On the other hand, expanding on the prior statutory definition, the Court held that the term Indian country was not limited to lands to which the Indians retained their original right of possession, but included lands set apart as an Indian reservation out of the public domain. It also held that Indian country included lands held in fee by dependent Indian communities, Indian allotments, the Indian title to which had not been extinguished, and other lands validly set apart for the use of Indians and under the superintendence of the government.

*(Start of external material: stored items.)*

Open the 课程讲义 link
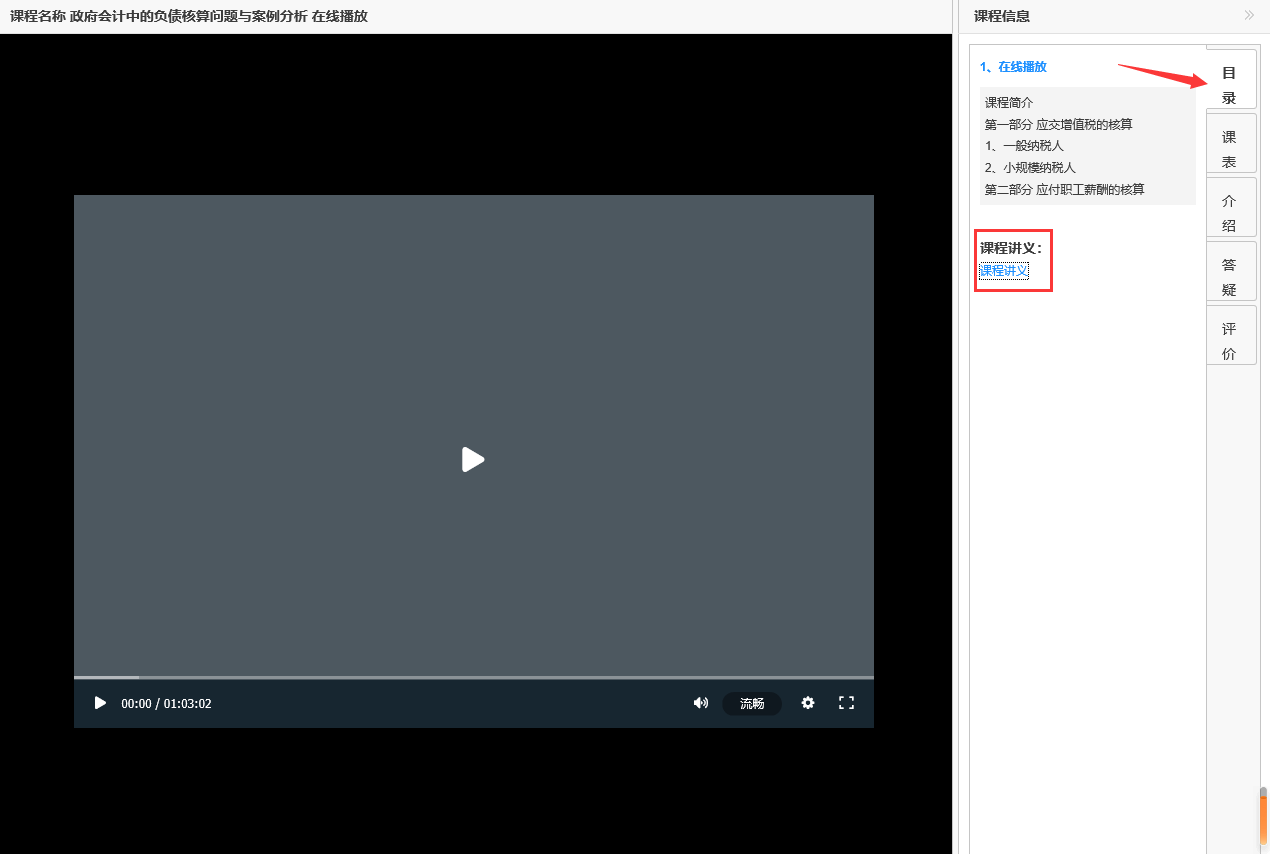The height and width of the screenshot is (854, 1270). click(x=1003, y=271)
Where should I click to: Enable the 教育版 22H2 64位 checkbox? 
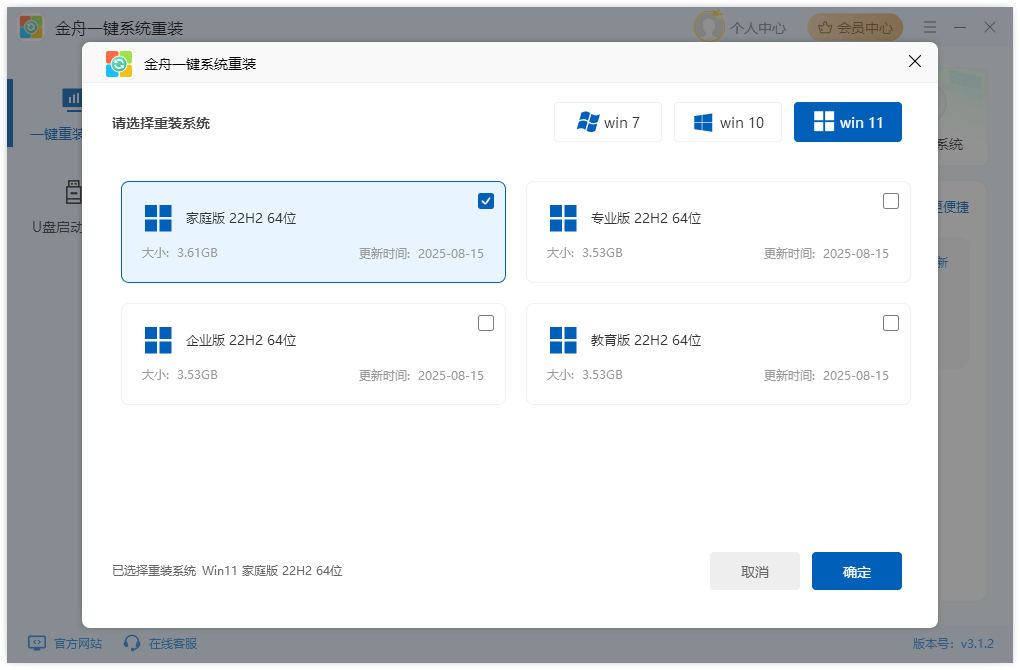(x=891, y=323)
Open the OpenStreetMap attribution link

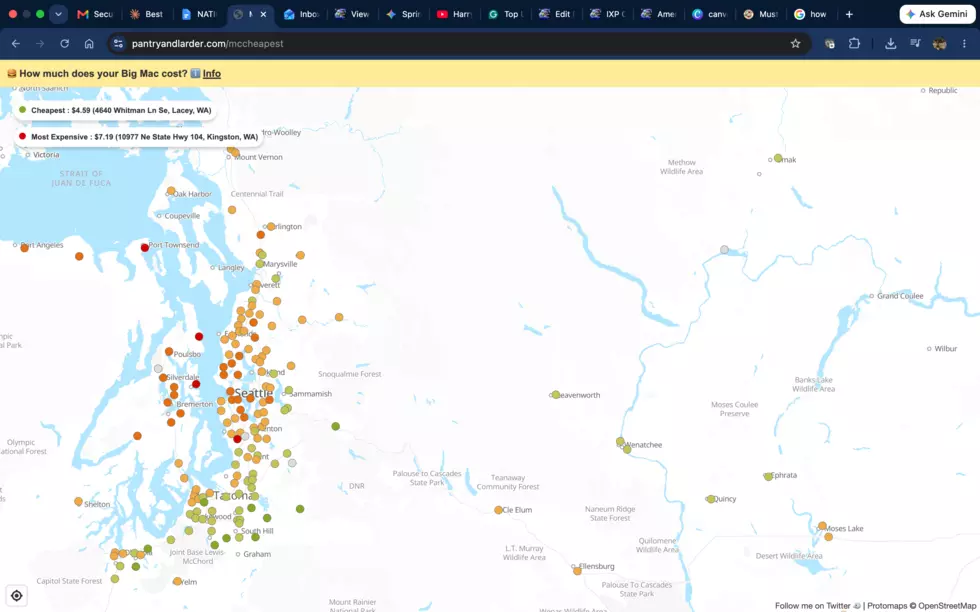point(946,606)
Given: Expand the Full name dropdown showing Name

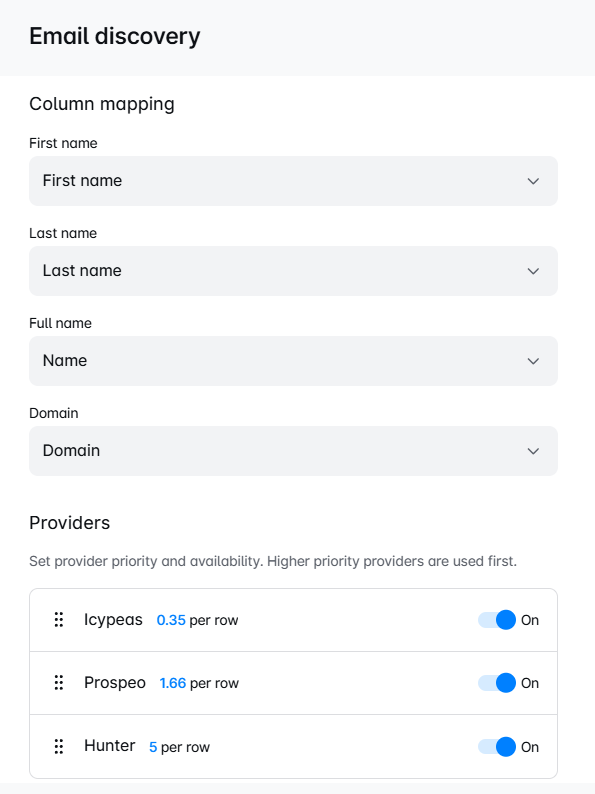Looking at the screenshot, I should point(293,361).
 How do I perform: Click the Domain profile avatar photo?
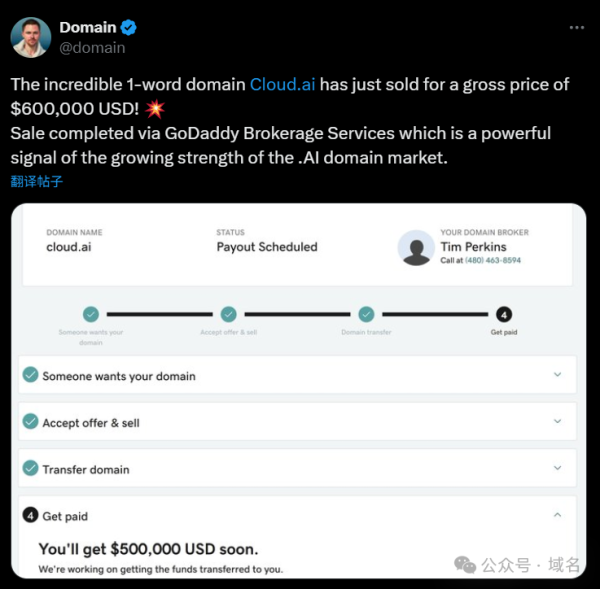[x=31, y=36]
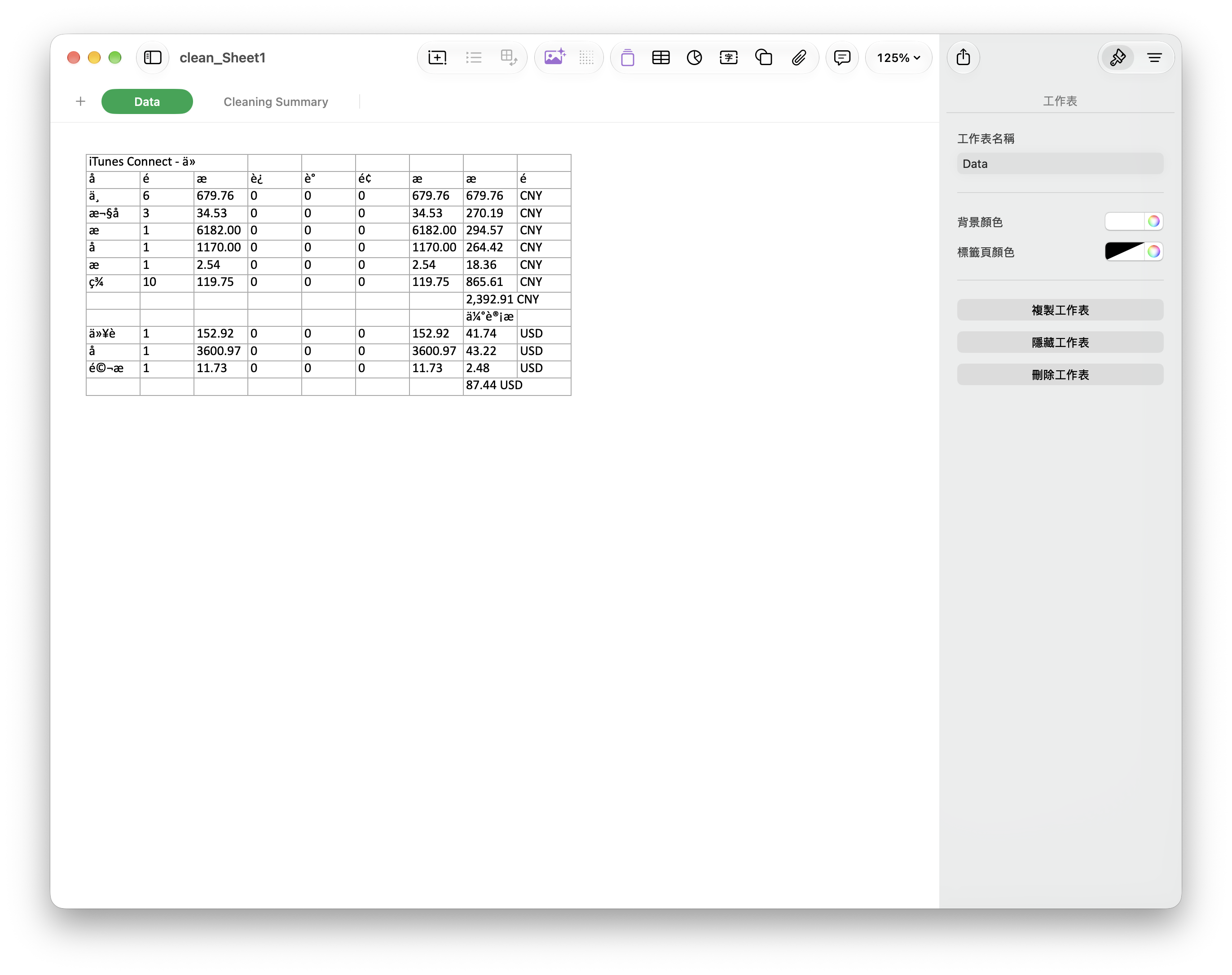Click the add sheet toolbar icon
The width and height of the screenshot is (1232, 975).
437,57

In all of these instances, there was a link between Indian country and Indian title to the land—whether that title was held directly by Indians or by the United States on their behalf. Where the Indians and the Government no longer had title, such as reservation lands that had been ceded and sold under the allotment policy or that had been conveyed for a right-of-way, the lands were not considered Indian country. These lands might be within the boundaries of an Indian reservation, but they were not Indian country as that term was defined by the Court in the allotment era.
This distinction was, I believe, clear to Congress in 1885, when it enacted what is known as the Major Crimes Act. This legislation was passed in reaction to a Supreme Court decision in a case called Ex Parte Crow Dog. In that case, an Indian was being prosecuted for the murder of another Indian on an Indian reservation in the Dakota Territory. In 1883, the Supreme Court held the offense had occurred within Indian country because it occurred on land to which the Indian title had not been extinguished, but it also held that Crow Dog could not be prosecuted under the Indian Country Crimes Act because the case involved a crime committed by one Indian against another Indian.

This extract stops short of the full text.